Fue un día especial para los hermanos Ymer, ya que Elias y Mikael dieron a Suecia una victoria por 3-0 sobre Canadá. El significado no pasó desapercibido para ellos.

Desde la racha de 33 victorias de Bjorn Borg en los años 70, pasando por los tres títulos de los 80 liderados por Mats Wilander y Stefan Edberg, hasta la potencia de los 90 inspirada por Jonas Bjorkman, y con un total de siete títulos, la relación de Suecia con la Davis Cup se remonta a tiempos pasados.

En la última década, sin embargo, la situación ha sido muy complicada. Hubo un descenso del Grupo Mundial en 2012 antes del ocaso en 2016 con el descenso al Grupo II de la Zona Europa/África. 

Desde entonces, con Elias y Mikael Ymer al frente, el equipo se ha ido recuperando poco a poco, y por eso la victoria sobre Canadá en Madrid -que les deja con la opción de acceder a cuartos ganando en su próximo duelo a Kazajistán- fue tan significativa. 

Con los hermanos Ymer ganando sus partidos (Elias con un 6-4 y 6-2 sobre Steven Diez y Mikael con un 6-4 y 6-4 sobre Vasek Pospisil) este fue el escenario con el que los aficionados al tenis sueco debieron haber soñado cuando los hermanos Ymer aparecieron.

"Si tengo que nombrar a una persona que es la clave para estar donde estoy hoy, es mi hermano"

Que dos hermanos jueguen individuales de Copa Davis en la misma eliminatoria no es algo único -los hermanos Cuevas por Uruguay, los hermanos Lapentti por Ecuador y los hermanos Black por Zimbabue, por nombrar algunos, lo han hecho-, pero tampoco es algo común, y el significado no pasa desapercibido para Elias o Mikael.

"Es un milagro", dice Elías. "Nuestros padres emigraron de Etiopía. Los dos somos como el número 1 y el número 2, representando a Suecia en el mayor evento de tenis del mundo. No se ve tan a menudo.
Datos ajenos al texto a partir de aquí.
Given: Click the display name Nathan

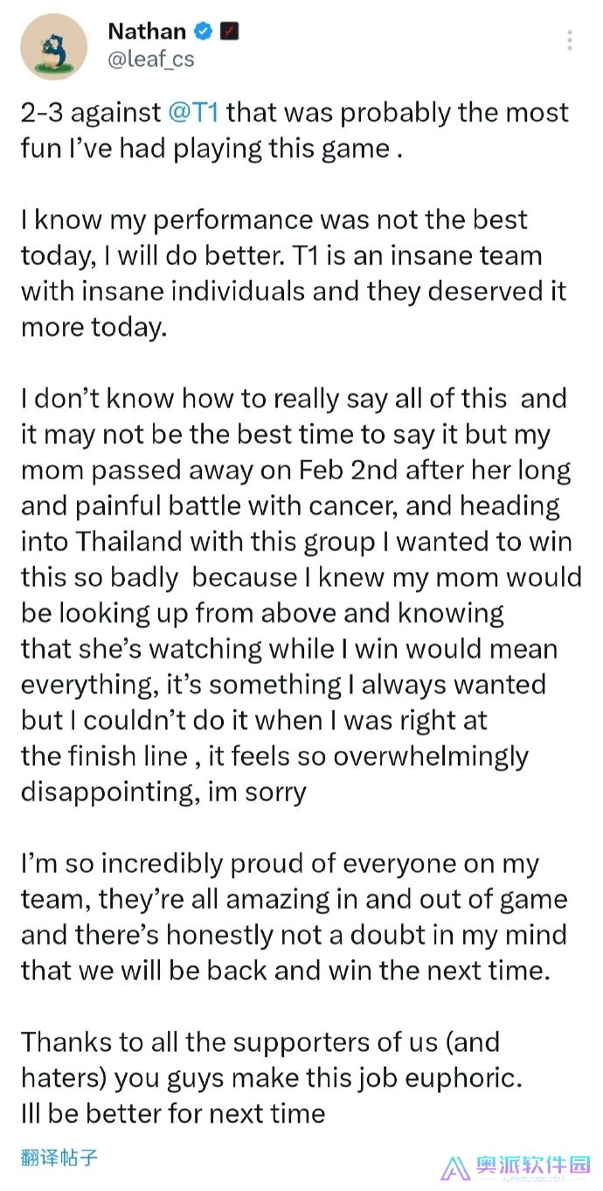Looking at the screenshot, I should click(146, 31).
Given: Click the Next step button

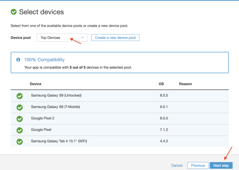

Siempre intento estar presente y apreciarlo". 

Mikael añade: "Cuando crecí también era uno de los grandes sueños de mi padre. Aunque no pienso demasiado en ello mientras juego o durante la semana, para mí se trata más del equipo y del país, por supuesto hay momentos aquí y allá en los que me siento y pienso que es una historia bonita."

El Tour de tenis puede ser un lugar solitario, sobre todo si estás clasificado fuera del top 100 y no puedes permitirte viajar con un gran equipo. Pero los hermanos Ymer siempre se han tenido el uno al otro. 

"Desde que cogí una raqueta, él me ha ayudado", dice Mikael. "Si tengo que nombrar a una persona que es la clave para estar donde estoy hoy, es mi hermano. Tanto por las cosas conscientes que ha hecho como por las que quizá no piensa".

"Tener un hermano mayor cuando estás creciendo que muestra un montón de buenos ejemplos, es más fácil. Tengo pasos que seguir. Hoy todavía los sigo. Por supuesto, empiezas a tomar tu propio camino, trazas tu propio camino. Pero aún hoy hay cosas que ambos estamos aprendiendo del otro, especialmente yo de él, creo".

Foto: Davis Cup Finals

Mikael Ymer (SWE) with captain Robin Soderling

También hay ventajas prácticas. "Cuando juego con él, son los mejores entrenamientos porque son muy intensos", dice Elias. "A veces quiero ganar ese entrenamiento más que un torneo. Así que siempre que practicamos juntos, es el mejor entrenamiento". 

Mikael está de acuerdo en que Elias sube de nivel cuando entrenan juntos. 

"Elias puede perder contra cualquiera en los entrenamientos", bromea. "Pero en cuanto soy yo, se queda callado durante dos horas. Pero es divertido. Y creo que es muy sano porque es lo más parecido a una situación de partido. Aunque no me irrite cuando practico con él, se pone en plan: 'Vale, es la hora del partido'. Me gusta esta sensación".

Cuando Mikael reflexiona sobre su trayectoria hasta este punto, sabe que podría haber sido diferente. 

"Esto [convertirse en profesional] era nuestro objetivo desde muy pronto. Los dos dejamos la escuela en noveno grado. A partir de aquí sólo hay un camino. Fuimos a por ello. Mirándolo hoy, estoy contento y aliviado de que haya salido como salió".

Ya han recorrido un largo trayecto juntos, pero aún no han terminado. La tarea de esta semana es ayudar a Suecia a volver al lugar que le corresponde en la Davis Cup. Con una victoria asegurada, están un paso más cerca. El trabajo continúa, pero eso está bien.".

"Por cómo funciona mi cerebro, siempre estoy pensando en lo siguiente, lo siguiente, lo siguiente, lo siguiente", dice Mikael.